Prompt => Pictures are to be left out; otherwise, copy exactly the lines from the line containing "Where should I" through the end of the data.

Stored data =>

▬▬▬▬▬▬

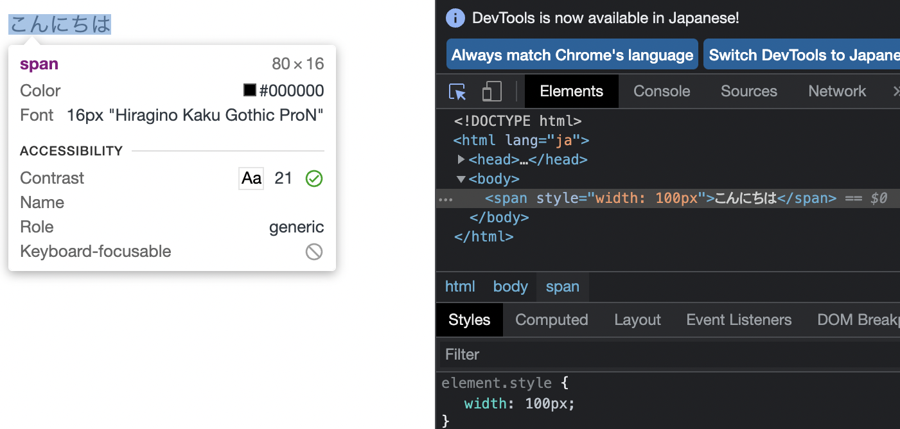Open the Network panel

tap(837, 91)
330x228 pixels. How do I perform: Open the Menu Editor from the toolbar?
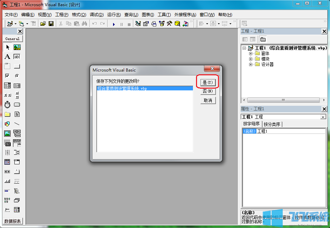click(x=33, y=24)
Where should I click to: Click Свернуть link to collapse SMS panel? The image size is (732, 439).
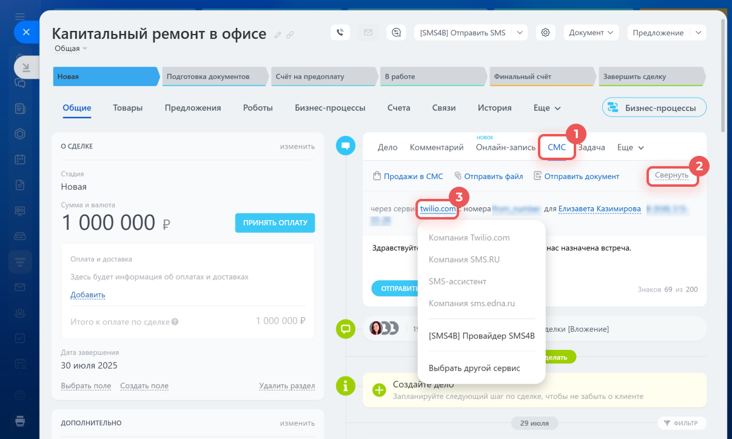tap(671, 176)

▬▬▬▬▬▬

Task answer =>
Where should I click to: Click Свернуть link to collapse SMS panel? The image size is (732, 439).
tap(671, 176)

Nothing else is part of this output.